I am currently training a model in Kaggle with Accelerate (2 T4 GPUs), and I’m confused about how to calculate or log the training loss correctly. According to some discussions
(https://github.com/huggingface/accelerate/issues/2109, https://github.com/huggingface/accelerate/issues/226)
and some official examples (complete_nlp_example), it appears that I may only need to log the training loss on the main process.

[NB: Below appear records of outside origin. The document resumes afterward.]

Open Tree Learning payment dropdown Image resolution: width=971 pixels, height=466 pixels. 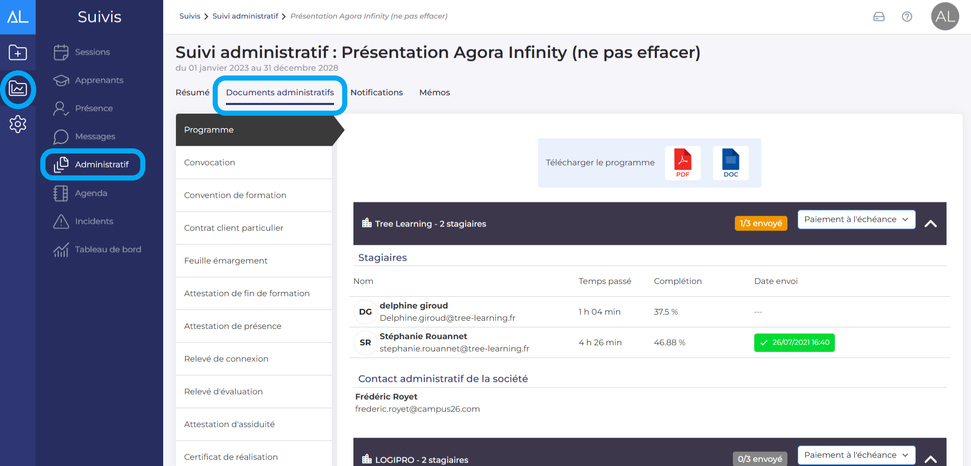[x=856, y=220]
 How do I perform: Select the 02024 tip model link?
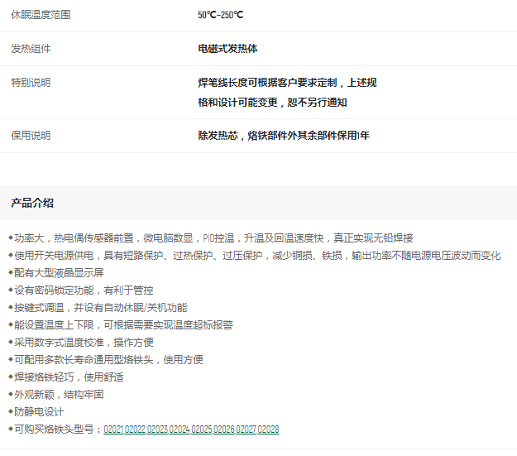[x=180, y=430]
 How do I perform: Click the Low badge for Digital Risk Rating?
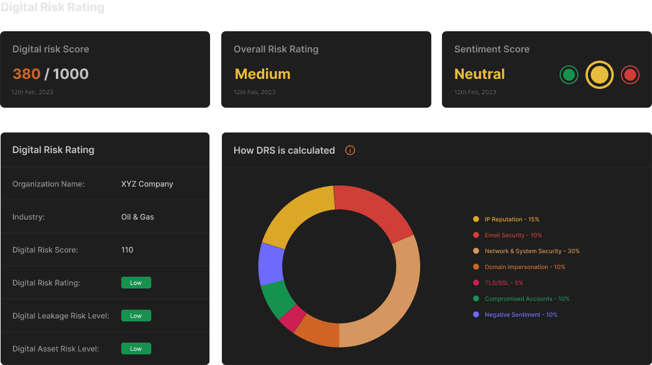point(136,283)
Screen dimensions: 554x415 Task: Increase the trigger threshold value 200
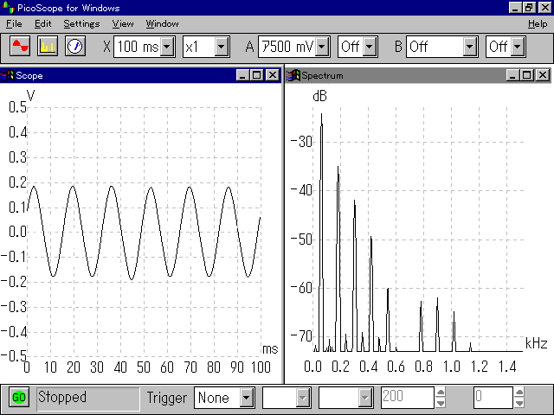click(x=441, y=393)

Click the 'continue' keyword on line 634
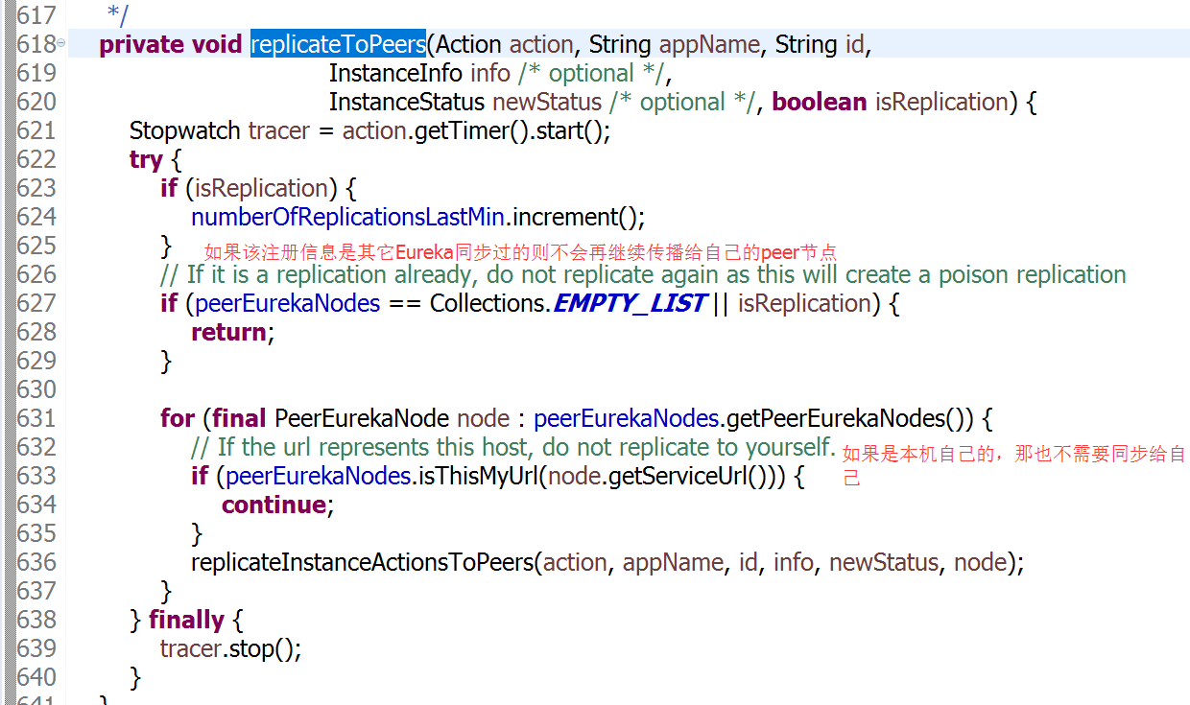click(274, 505)
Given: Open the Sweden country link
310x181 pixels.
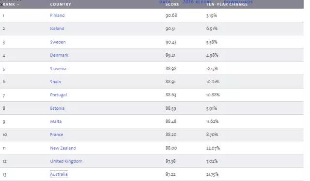Looking at the screenshot, I should tap(58, 42).
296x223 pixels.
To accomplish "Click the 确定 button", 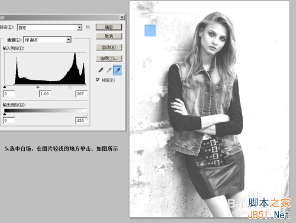I will (109, 27).
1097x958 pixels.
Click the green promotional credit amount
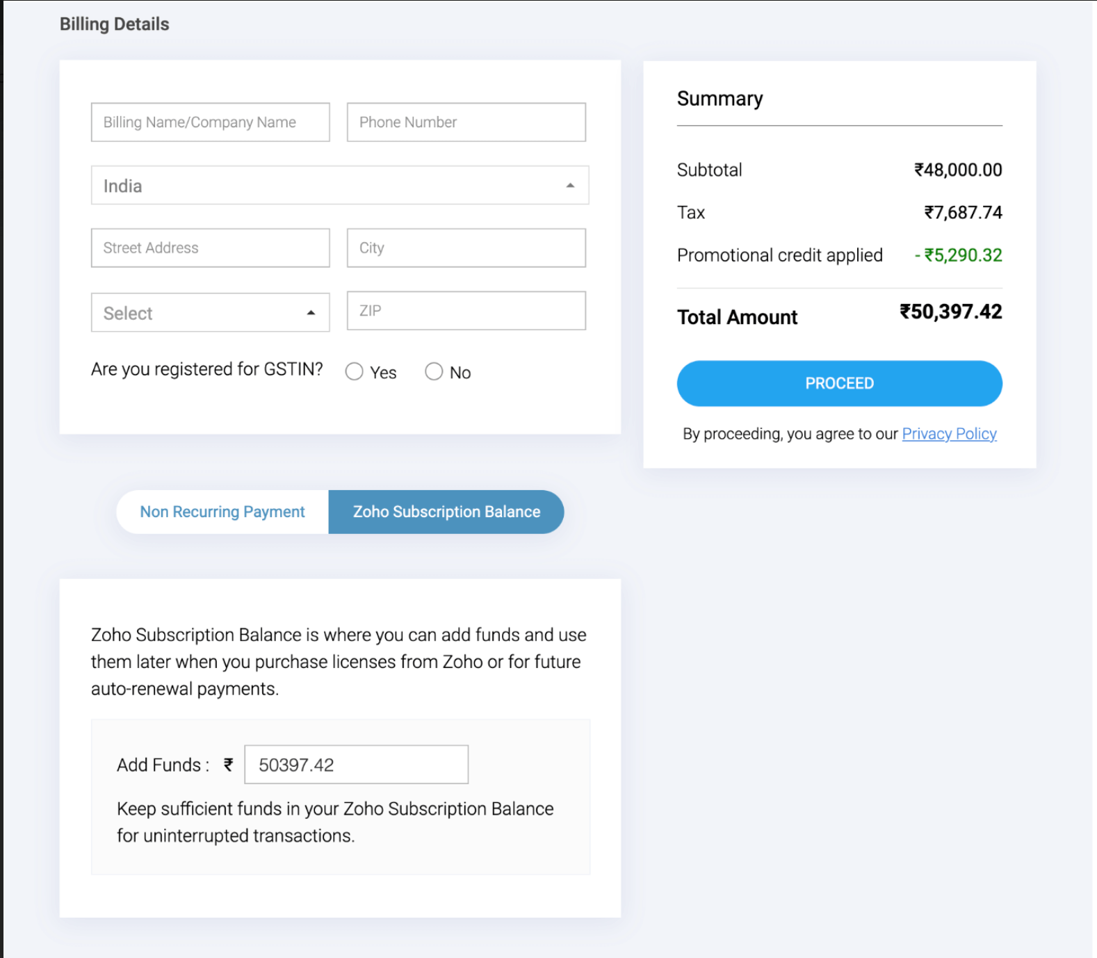[959, 255]
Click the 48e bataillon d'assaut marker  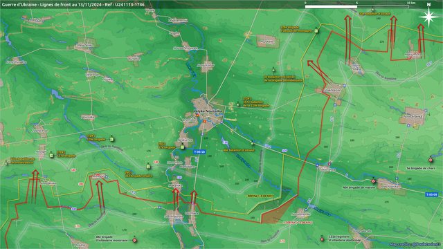(252, 144)
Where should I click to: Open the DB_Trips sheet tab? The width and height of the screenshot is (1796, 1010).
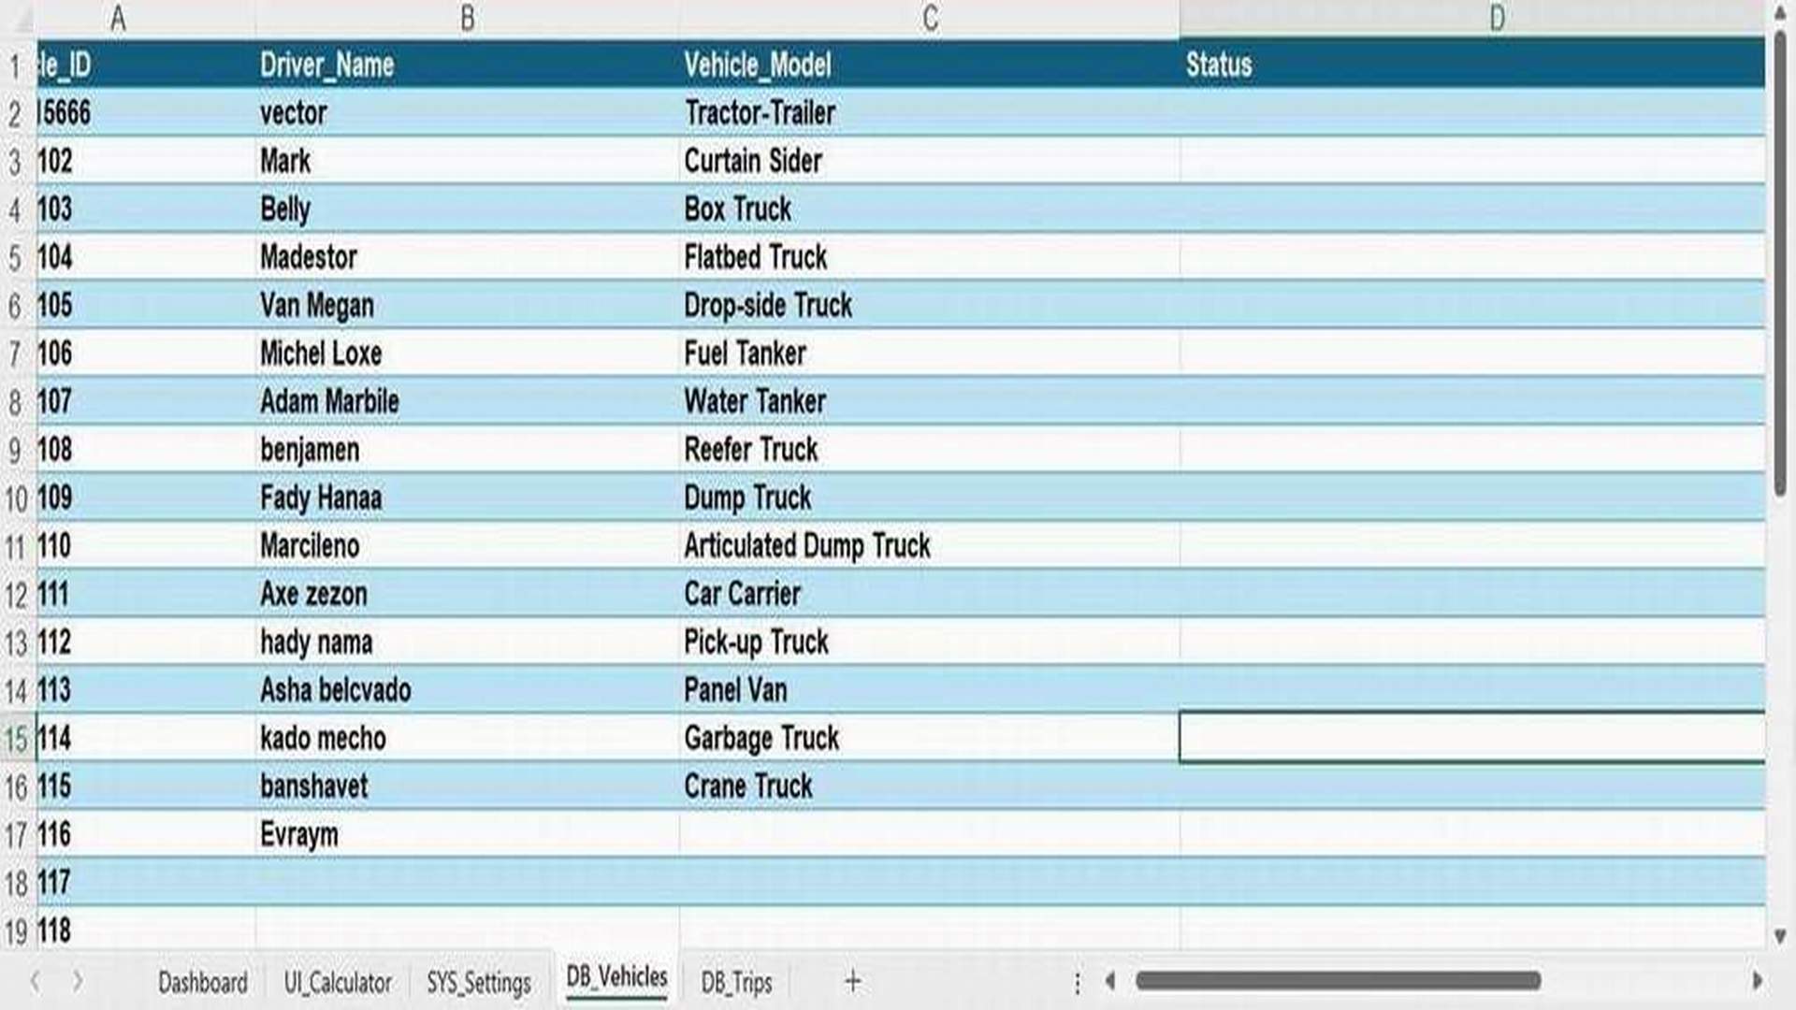pos(737,983)
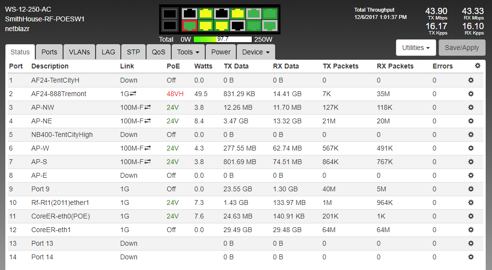The width and height of the screenshot is (492, 270).
Task: Select the CoreER-eth0(POE) description cell
Action: 61,216

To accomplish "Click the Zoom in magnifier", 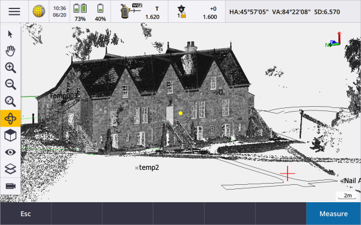I will 10,68.
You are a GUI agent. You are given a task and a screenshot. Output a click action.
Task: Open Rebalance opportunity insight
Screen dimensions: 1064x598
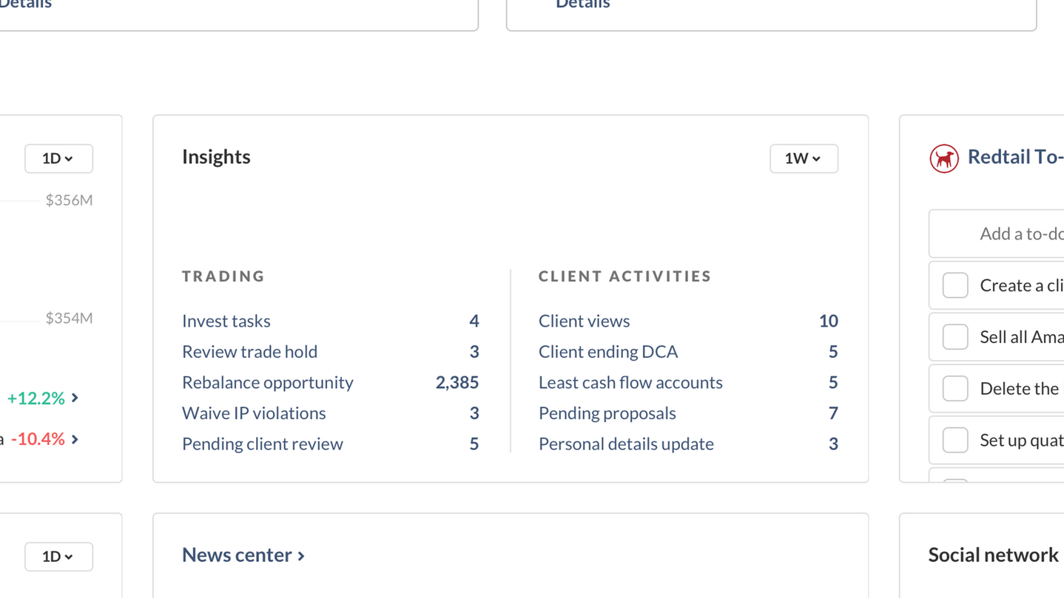coord(267,382)
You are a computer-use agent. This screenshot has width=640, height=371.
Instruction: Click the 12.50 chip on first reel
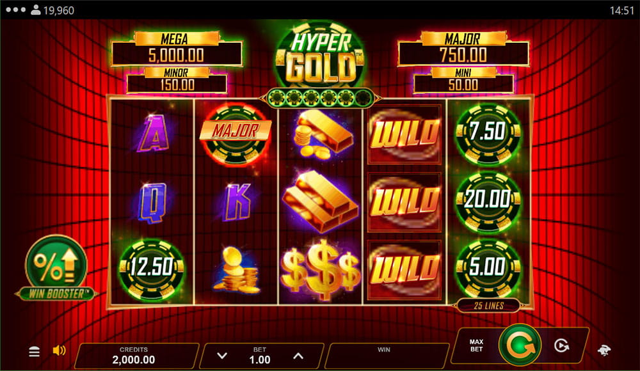click(152, 268)
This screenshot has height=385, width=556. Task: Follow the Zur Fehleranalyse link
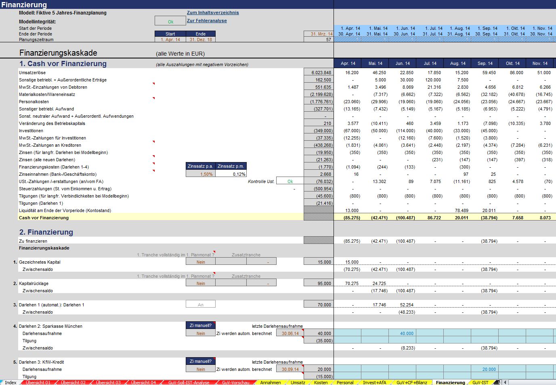pyautogui.click(x=206, y=21)
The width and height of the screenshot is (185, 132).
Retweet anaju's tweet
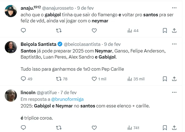coord(59,30)
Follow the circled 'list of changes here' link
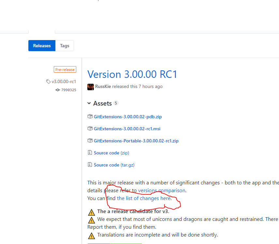The width and height of the screenshot is (279, 244). point(143,198)
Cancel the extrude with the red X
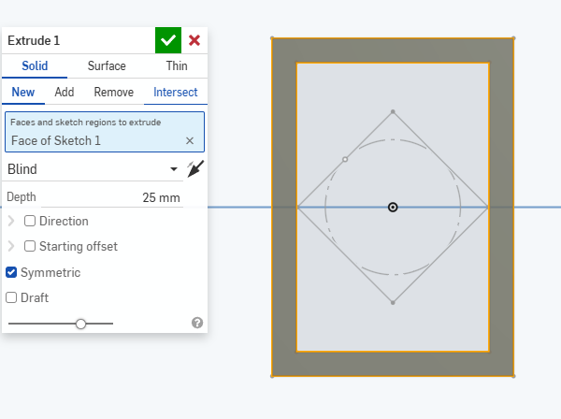This screenshot has width=561, height=419. click(x=194, y=40)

I do some test in Kaggle with the following code:

from accelerate import Accelerator, notebook_launcher
from accelerate.utils import set_seed
import torch

data = torch.arange(0, 9).float()
data.requires_grad = True
label = torch.randint(0, 10, (9,)).float()
dataset = list(zip(data, label))

def func():
    set_seed(1234)
    accelerator = Accelerator()
    criterion = torch.nn.L1Loss(reduction='none')
    test_dl = torch.utils.data.DataLoader(dataset, 6, shuffle=True)
    test_dl, criterion = accelerator.prepare(test_dl, criterion)
    
    for batch in test_dl:
        logits, labels = batch
        loss = criterion(logits, labels)
        print(f'{accelerator.device} Loss = {loss}\n')
        
        accelerator.backward(loss.mean())
        print(f'{accelerator.device} Gather reduced loss: {accelerator.gather_for_metrics(loss.mean())}\n')
        print(f'{accelerator.device} Gather loss with no reduction: {accelerator.gather_for_metrics(loss)}\n')
        
notebook_launcher(func, num_processes=2)

and here are the results:

According the results above, it seems that the loss does differ among processes. Thus in my opinion, calculating the training loss only on the main process maybe slighly not correct, as the main process could receive different dataset portions. To compute the loss across the entire dataset, I need to gather the unreduced loss from different processes and then calculate the mean loss.

So which one is correct, or have I made some mistakes?